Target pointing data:
* START *
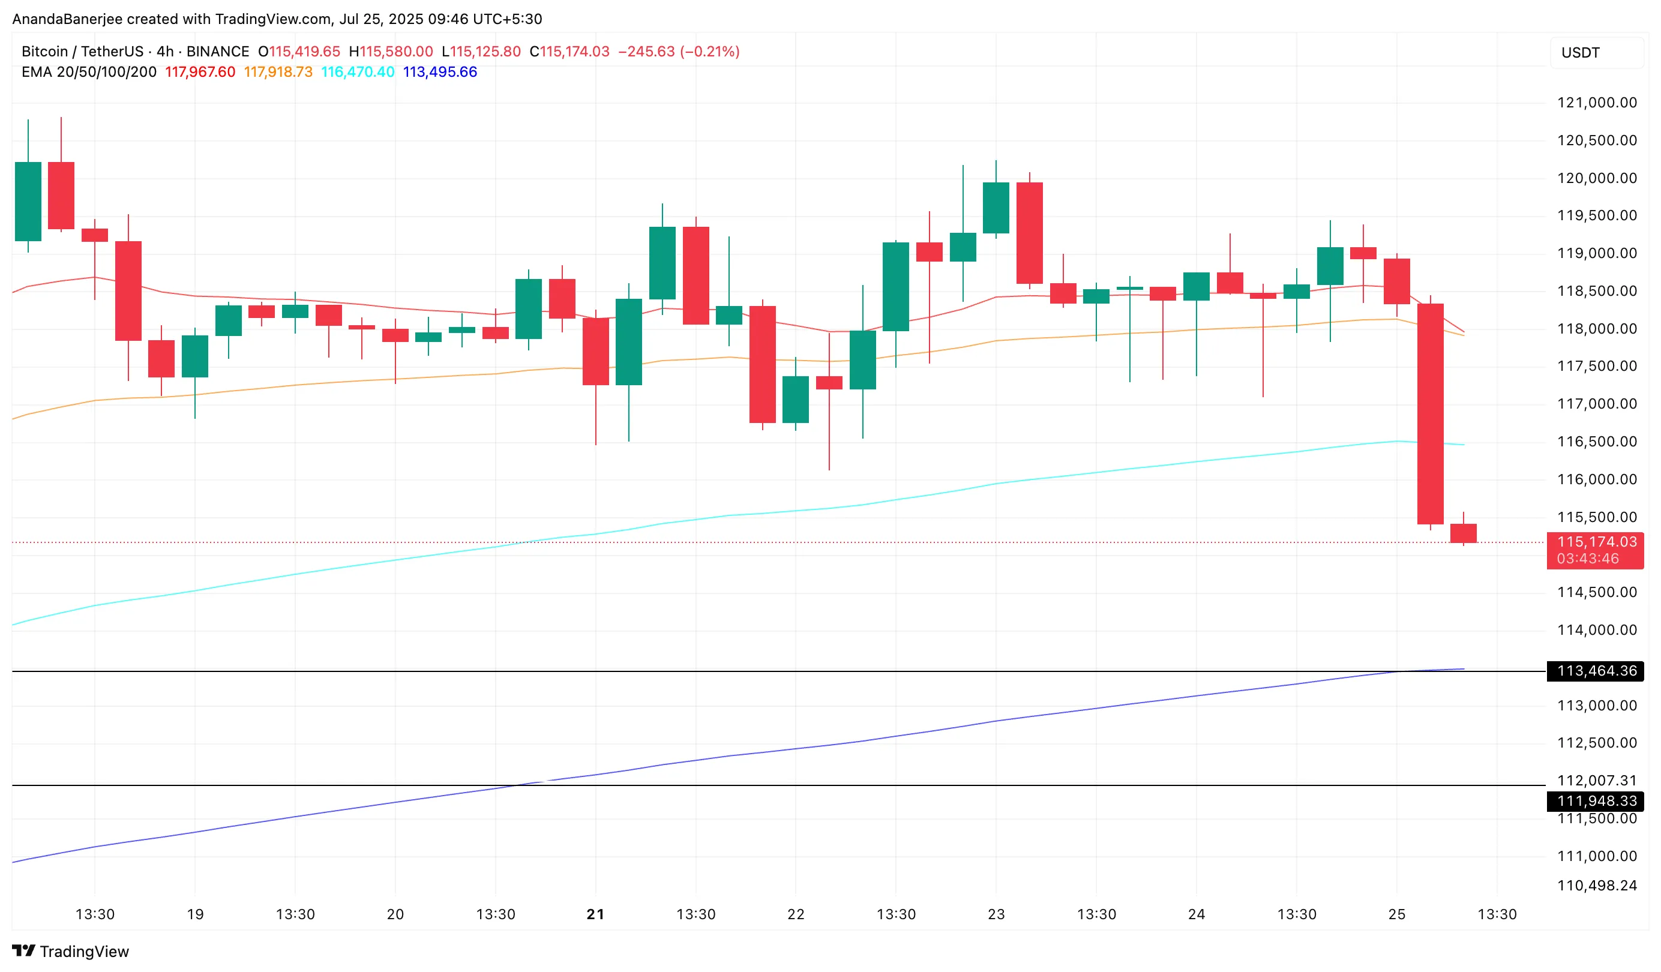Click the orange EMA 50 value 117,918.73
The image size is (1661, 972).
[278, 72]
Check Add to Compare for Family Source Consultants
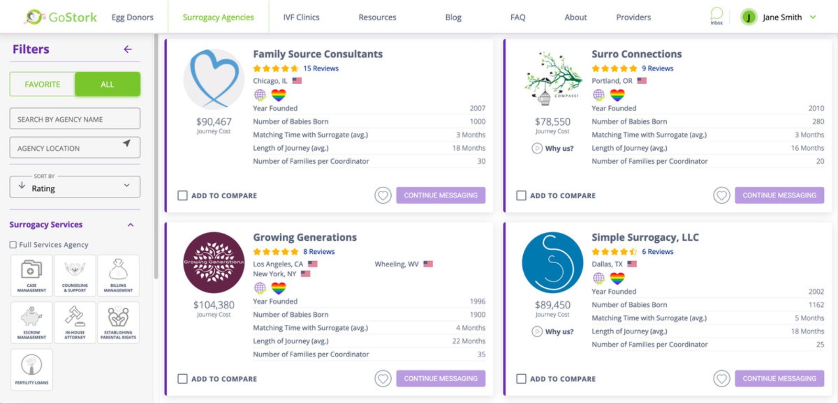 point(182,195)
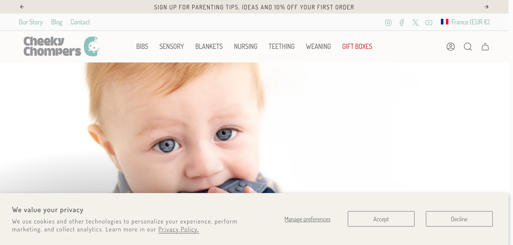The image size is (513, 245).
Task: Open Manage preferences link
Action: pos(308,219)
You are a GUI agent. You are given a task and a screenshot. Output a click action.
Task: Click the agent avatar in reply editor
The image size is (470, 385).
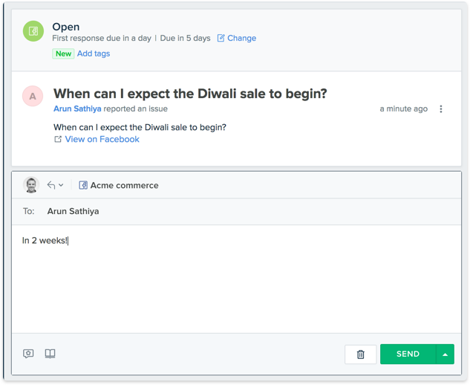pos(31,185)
* END *
Problem details » Reproduce every line of the material above verbatim, omitting the pictures.

Written solution »
Click the orange EMA 50 value 117,918.73
The image size is (1661, 972).
[278, 72]
Check Add to Compare for Family Source Consultants
 point(182,195)
The image size is (513, 245).
Task: Open Manage preferences link
Action: pos(308,219)
You are a GUI agent. You are given a task and a screenshot. Output a click action.
Task: Click the agent avatar in reply editor
The image size is (470, 385).
pos(31,185)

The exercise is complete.